I’m pretty sensitive about my weight.  I don’t like being this big, but I also don’t like dieting.  I use food to comfort and, since my CFS/Winter Blues flare ups, I’ve eaten more, exercised less.  I hate not being able to exercise as much as I once did and food sometimes fills the gap that exercise used to (mood-lifting).  I’m taking steps, trying to reintroduce the gym and trying to get my strength back. 

You know, a girl doesn’t like to go up a dress size.  I’ve been in denial for a while, determined not to go out and buy clothes I would actually feel comfortable in, that don’t dig in around the waist and leave me with a muffin-top.  I just couldn’t face it. 

Today, however, I have decided to get myself some new jeans.  As I was completing the aforementioned squeeze-into-your-jeans technique today, something untoward happened.  I’d got the jeans on, had breakfast, still unzipped, but hopeful that soon I would be scaling the heights of Mount Zip.  After using the bathroom I thought this would be an ideal opportunity to start climbing.  I was a little over-zealous, grabbing the zip key and yanking, rather than the creep-creep-creep approach that is to be preferred for this process.

Skrunk! (This is the noise I heard.  No word exists for the noise a zip makes when dying, but this comes as near as I can get it)

Uh Oh!

Something flies across the bathroom, hits the wall and drops to the floor like an electrocuted insect.

I look down.

It all happened so fast.  I couldn’t see anything.  How could I know?

Not only has the zip key flown to freedom, it has also taken with it the bottom stop along with a couple of teeth from the main bit. 

My zip is a gonner.

I have decided to go and get myself some cheap bigger jeans.  Actually, not bigger.  I still don’t want to go above size 14, but with judicious choosing of stores I can obtain a pair that will fit better until I can lose a bit of weight.  I went to the gym yesterday, so I’m really going to make an effort now.

That said, I don’t think upping the exercise is going to do much if I don’t sort out my ridiculously sweet tooth and propensity to comfort eat.

6 thoughts on “Searching for the fat jean

  1. Gaining weight is so shit isn’t it?! I have gone up at least 2 sizes lately.

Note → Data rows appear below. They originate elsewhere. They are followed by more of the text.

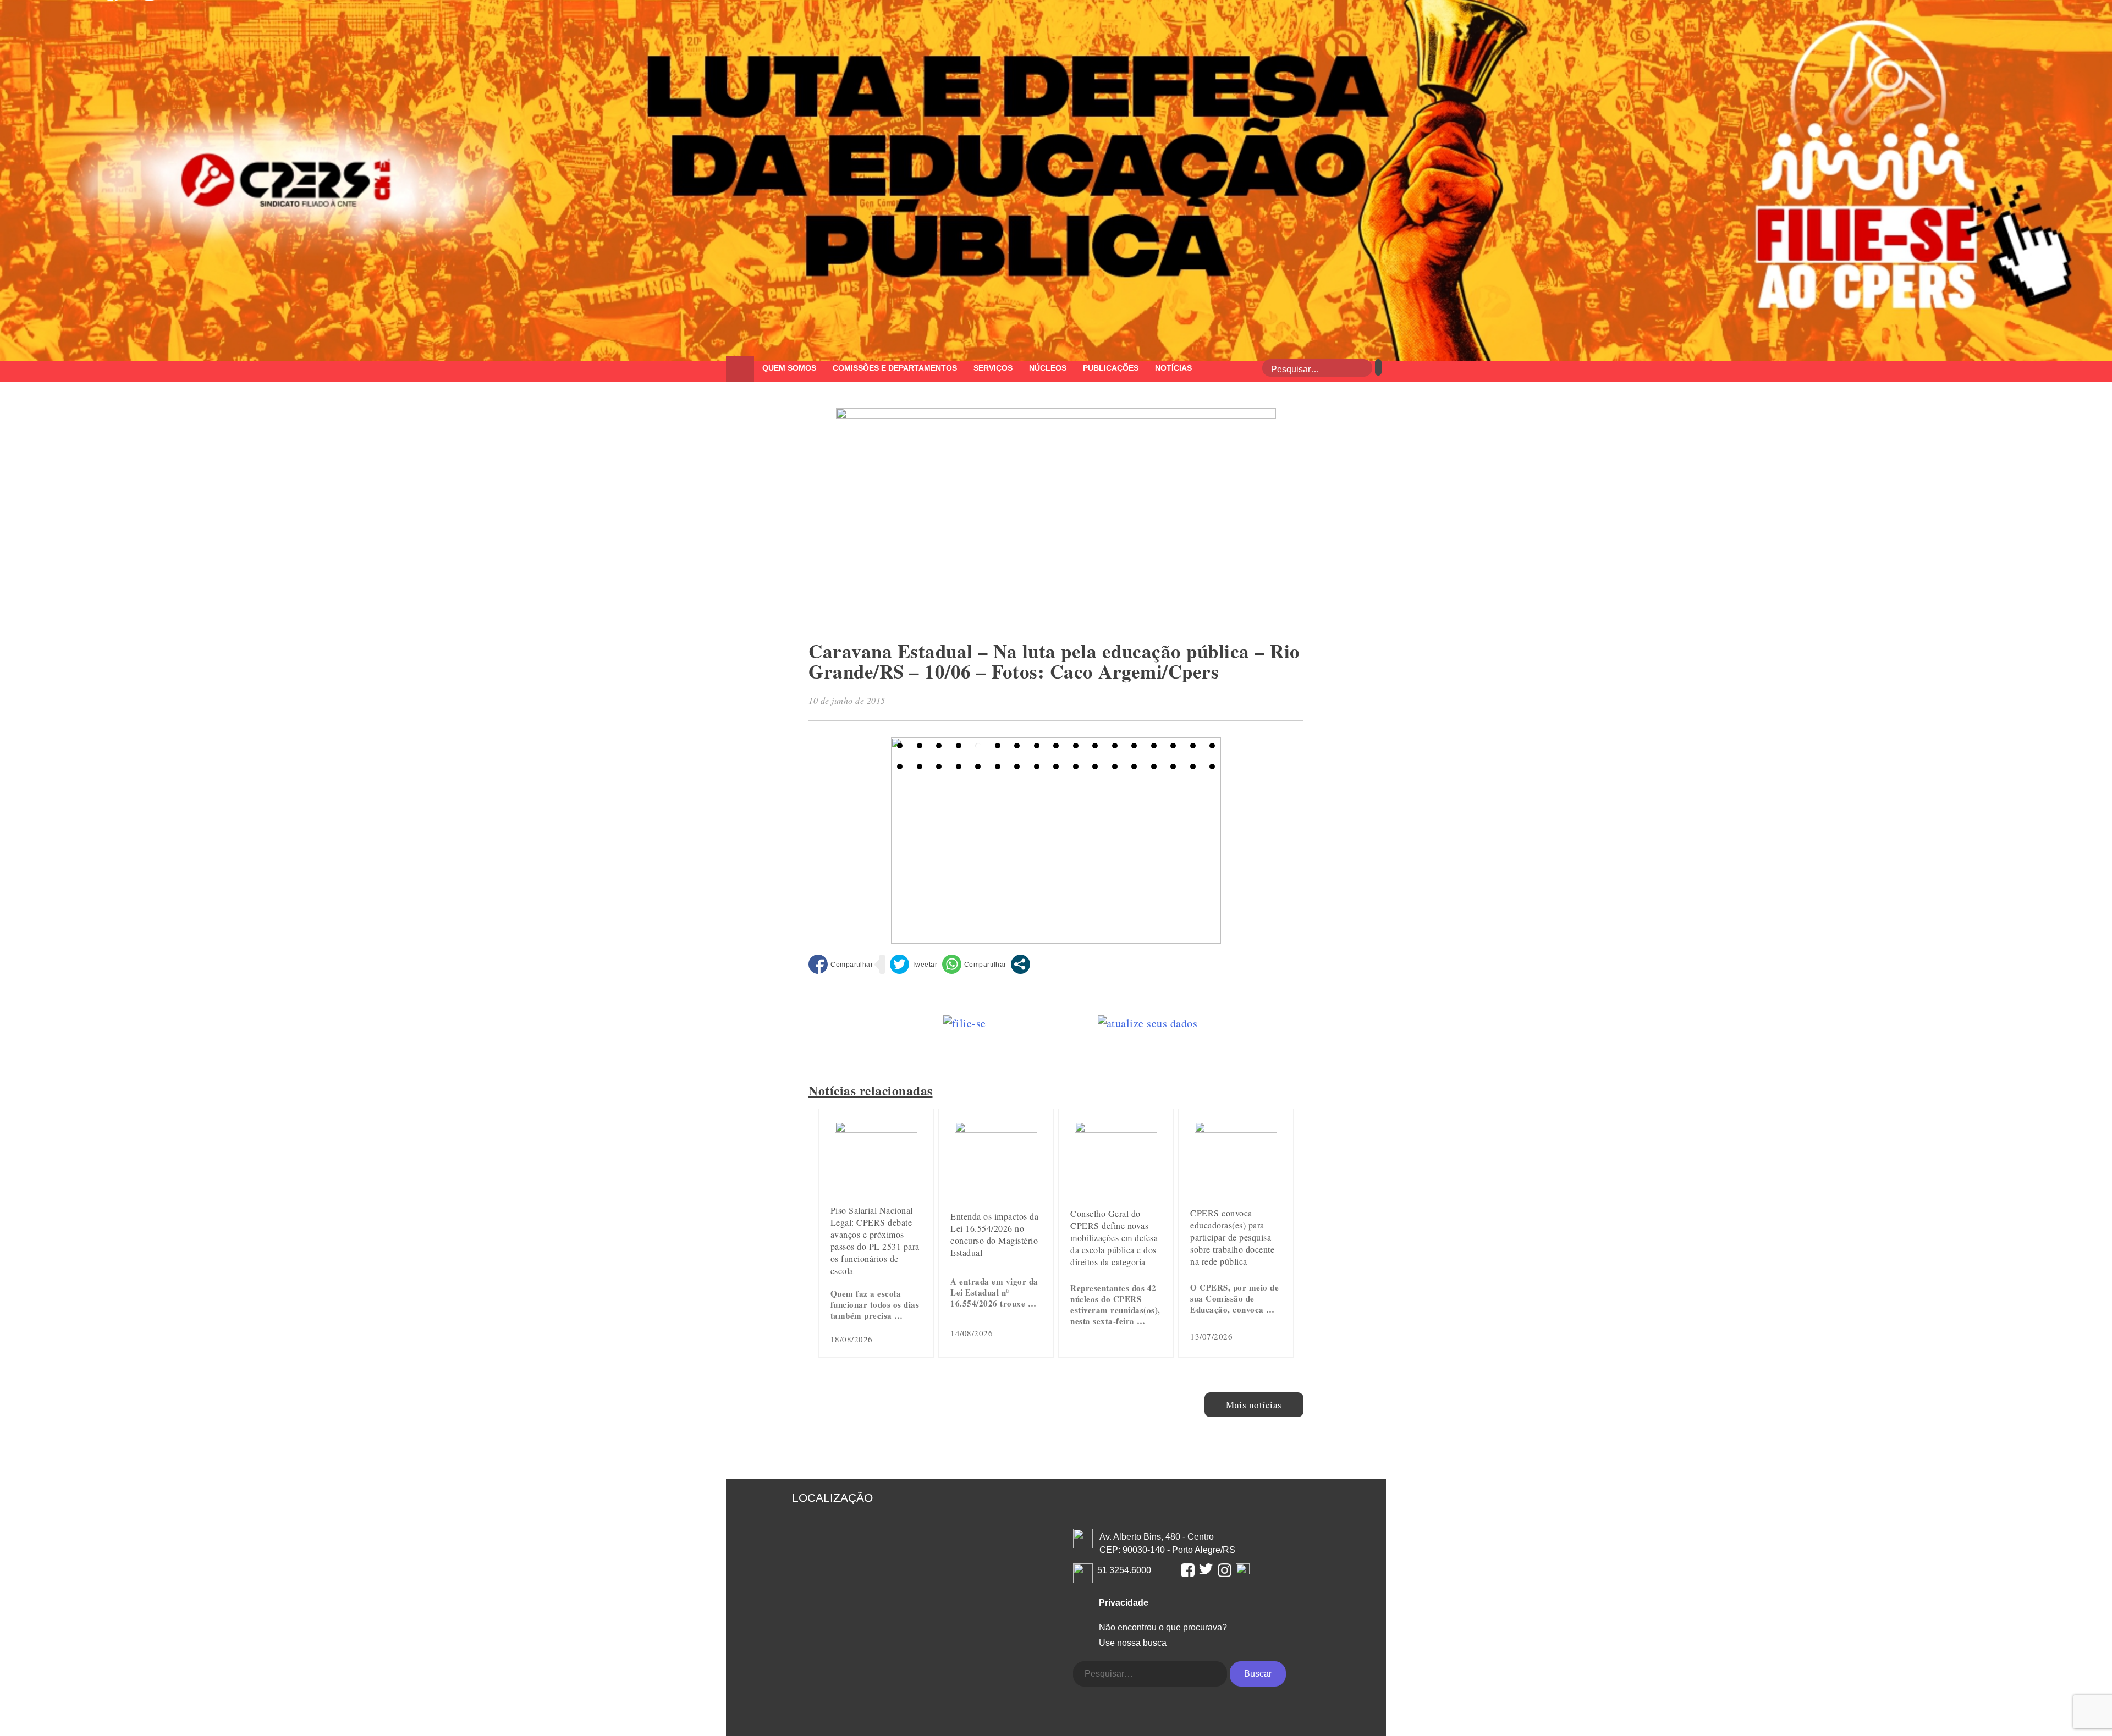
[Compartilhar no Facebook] (841, 964)
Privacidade (1123, 1602)
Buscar (1258, 1673)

I say at least, because I refuse to actually go and buy any new clothes until I lose weight, so I am reliant on the clothes in my wardrobe, that are in a range of sizes, going back several years, to accomodate my fluctuating weight. Unfortunately I can currently only find 1 pair of trousers and 2 skirts that fit. The rest is too small. The trousers that fit are 2 sizes above what I was wearing 6 months ago, and if I gain another pound they aren’t going to fit either. Whilst I know logically that I have not in fact morphed into an elephant, it sure does feel like it.

    I thoroughly approve of the choosing the shop regarding clothes sizes. I generally find Next come up larger than some other shops. Dorothy Perkins are hideously hit and miss – I had the confusing situation of one item in there being too big, and yet not being able to do up the next size up in a different item. Don’t go near Miss Selfridge or Warehouse – they are at least 1 size smaller than most other shops.

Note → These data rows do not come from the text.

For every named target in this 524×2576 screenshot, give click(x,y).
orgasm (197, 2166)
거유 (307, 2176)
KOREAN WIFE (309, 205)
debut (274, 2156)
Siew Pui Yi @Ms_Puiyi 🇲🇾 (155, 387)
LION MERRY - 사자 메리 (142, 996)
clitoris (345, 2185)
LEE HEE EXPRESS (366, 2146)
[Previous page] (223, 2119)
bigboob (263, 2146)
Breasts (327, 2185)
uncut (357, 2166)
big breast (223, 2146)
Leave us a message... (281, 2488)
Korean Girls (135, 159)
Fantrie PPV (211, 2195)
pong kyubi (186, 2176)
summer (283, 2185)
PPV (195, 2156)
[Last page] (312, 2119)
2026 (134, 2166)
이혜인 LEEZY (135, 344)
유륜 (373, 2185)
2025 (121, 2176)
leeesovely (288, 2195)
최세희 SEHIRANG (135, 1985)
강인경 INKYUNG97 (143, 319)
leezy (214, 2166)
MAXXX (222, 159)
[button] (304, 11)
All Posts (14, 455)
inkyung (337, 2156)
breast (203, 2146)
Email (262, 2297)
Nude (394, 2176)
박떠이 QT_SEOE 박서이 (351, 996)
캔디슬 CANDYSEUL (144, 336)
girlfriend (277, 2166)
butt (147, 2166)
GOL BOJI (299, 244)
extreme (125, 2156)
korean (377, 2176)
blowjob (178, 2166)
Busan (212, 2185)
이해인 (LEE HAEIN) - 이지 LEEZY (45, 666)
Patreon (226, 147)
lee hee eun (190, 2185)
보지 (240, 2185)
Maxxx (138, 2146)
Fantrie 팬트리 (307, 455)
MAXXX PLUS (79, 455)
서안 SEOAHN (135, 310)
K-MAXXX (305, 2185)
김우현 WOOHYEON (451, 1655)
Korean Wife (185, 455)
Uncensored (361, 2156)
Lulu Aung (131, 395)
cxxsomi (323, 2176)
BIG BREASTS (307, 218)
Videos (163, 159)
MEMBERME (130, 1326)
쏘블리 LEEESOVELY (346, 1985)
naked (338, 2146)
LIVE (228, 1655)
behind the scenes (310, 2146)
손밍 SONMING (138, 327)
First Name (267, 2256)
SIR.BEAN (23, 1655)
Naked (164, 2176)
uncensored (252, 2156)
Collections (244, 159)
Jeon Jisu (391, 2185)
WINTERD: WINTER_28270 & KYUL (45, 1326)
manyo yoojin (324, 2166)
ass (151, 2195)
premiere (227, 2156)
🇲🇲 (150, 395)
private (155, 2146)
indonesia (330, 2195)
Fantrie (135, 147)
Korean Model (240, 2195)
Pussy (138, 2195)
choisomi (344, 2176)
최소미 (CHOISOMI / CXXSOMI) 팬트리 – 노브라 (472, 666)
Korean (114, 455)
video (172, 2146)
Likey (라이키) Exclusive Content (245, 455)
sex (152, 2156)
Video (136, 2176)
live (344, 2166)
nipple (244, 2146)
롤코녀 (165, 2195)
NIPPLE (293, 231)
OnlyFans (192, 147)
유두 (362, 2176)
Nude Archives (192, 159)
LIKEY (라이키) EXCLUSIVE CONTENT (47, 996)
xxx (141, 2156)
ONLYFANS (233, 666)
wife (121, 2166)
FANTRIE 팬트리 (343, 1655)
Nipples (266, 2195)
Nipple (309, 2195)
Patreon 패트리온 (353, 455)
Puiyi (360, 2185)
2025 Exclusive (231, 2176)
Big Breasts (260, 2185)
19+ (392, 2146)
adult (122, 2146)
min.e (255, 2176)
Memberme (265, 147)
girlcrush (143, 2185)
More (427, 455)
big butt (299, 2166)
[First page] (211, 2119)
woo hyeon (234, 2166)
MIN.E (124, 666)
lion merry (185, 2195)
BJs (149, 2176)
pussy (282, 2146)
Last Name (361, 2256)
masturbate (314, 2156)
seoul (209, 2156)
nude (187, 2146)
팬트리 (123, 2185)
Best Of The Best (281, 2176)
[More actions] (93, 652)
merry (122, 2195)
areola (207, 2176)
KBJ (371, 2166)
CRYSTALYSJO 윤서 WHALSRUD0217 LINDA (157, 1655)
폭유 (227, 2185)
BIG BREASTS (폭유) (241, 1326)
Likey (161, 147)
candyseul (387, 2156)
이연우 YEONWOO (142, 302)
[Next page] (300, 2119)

    Sweet tooth and comfort eating? I am right with you on those! Chocolate, sweets, cake, biscuits. Mmmmm! God, now I have made myself hungry, I might have to go and get something to eat.

    • yup, gaining is crap for sure. I also find Next is generally generous with its sizing, and DP too. I have recently bought a sweater dress from Miss. Sel, which is fine, but it’s the jeans that are the difficult thing to buy.